Boost logo

Boost :

Subject: Re: [boost] [lock-free] CDS -yet another lock-free library
From: Khiszinsky, Maxim (Maxim.Khiszinsky_at_[hidden])
Date: 2010-03-30 02:44:38


Phil Endecott wrote

> You listed x86, amd64, ia64, sparc; Boost.Atomic currently supports (I
> think) x86, amd64, alpha, ppc and arm. Of course ia64 and sparc
> implementations for Boost.Atomic would be useful.

Yes, indeed.

>> The problem is that the compiler (in some cases) generates case-based
>> code when 'order' parameter is constant for caller:
>> store( &myAtomic, 10, memory_order_relaxed) ;
>> in this case instead of ONE assembler store instruction the compiler
>> may generate many branch instruction. It is not optimal :-(. And 99%
>> of code with atomic primitives has *constant* memory_order parameter.

> I would like to think that all modern compilers could get this right,
> at least if the right level of optimisation were enabled. Can you
> please tell us in what case you have observed this?

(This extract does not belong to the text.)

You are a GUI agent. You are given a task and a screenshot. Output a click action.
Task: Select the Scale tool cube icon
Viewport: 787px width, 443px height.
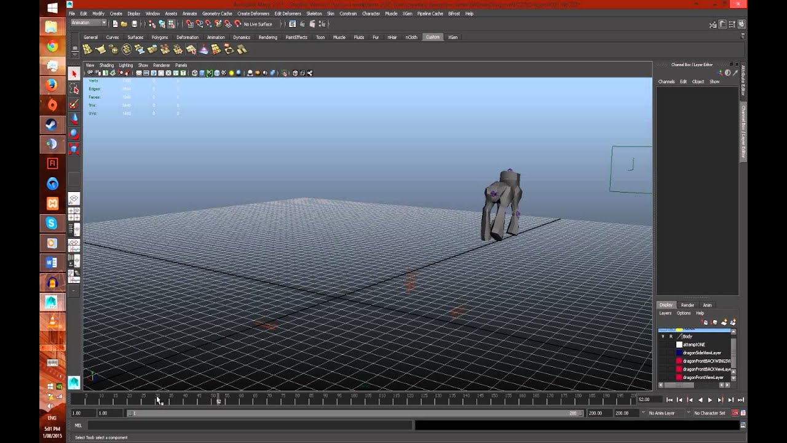(74, 148)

I observed this when I analyzed the performance decreasing on x86 MS Visual C++ 2008 (with full optimization, of course).
The code like this:

static inline atomic64_t load64( atomic64_t volatile const * pMem, memory_order order )
{
  atomic64_t v ;
  v = _mm_loadl_epi64( (__m128i *) pMem ).m128i_i64[0] ;
  if ( order == memory_order_seq_cst )
     fence( memory_order_seq_cst) ;
  return v ;
}

and call:

atomic64_t n = load64( &myVar, memory_order_relaxed ) ;

produced asm code with spurious comparing and branch [if ( order == memory_order_seq_cst )].
After that I reorganized code using template (membar_xxx are wrappers around memory_order_xxx constants)

template <typename ORDER>
static inline atomic64_t load64( atomic64_t volatile const * pMem )
{
   // Atomically loads 64bit value by SSE intrinsics
   atomic64_t v = _mm_loadl_epi64( (__m128i *) pMem ).m128i_i64[0] ;
   return v ;
}
template <>
static inline atomic64_t load64<membar_seq_cst>( atomic64_t volatile const * pMem )
{
   // Atomically loads 64bit value by SSE intrinsics
   atomic64_t v = _mm_loadl_epi64( (__m128i *) pMem ).m128i_i64[0] ;
   fence<membar_seq_cst>() ;
   return v ;
}

atomic64_t n = load64<member_relaxed>( &myVar ) ;

And this implementation works well - no spurious branch instructions.
As a result, I reorganized the CDS library to use template atomic functions.

Note it is not a global problem. In other calls of load64 I found that the code generated is well. I cannot find any regularity :-(

Maybe this is MSVC problem only - bad optimization for SSE instructions.
Another example of MSVC optimization error for x86 - see my class cds::lock::RecursiveSpinT:
void acquireLock()
{
   // TATAS algorithm
   while ( !tryAcquireLock() ) {
        while ( m_spin.template load<membar_relaxed>() ) {
           backoff() ;
         // VC++ 2008 bug: the compiler generates infinite loop for int64 m_spin.
         // It seems, it is result of aggressive optimization: the code generated reads the value saved in registers
         // instead of reading volatile int64 atomics in the loop
         // The following compiler barrier prevents this bug
         CDS_COMPILER_RW_BARRIER ; // _ReadWriteBarrier() for MSVC
      }
   }
}

> If it's true that compilers get this wrong then an approach like your
> suggestion should be considered. However it's not just Boost.Atomic
> that would need to be re-done but also the spec for the proposed c++0x
> features, which would be more difficult (!).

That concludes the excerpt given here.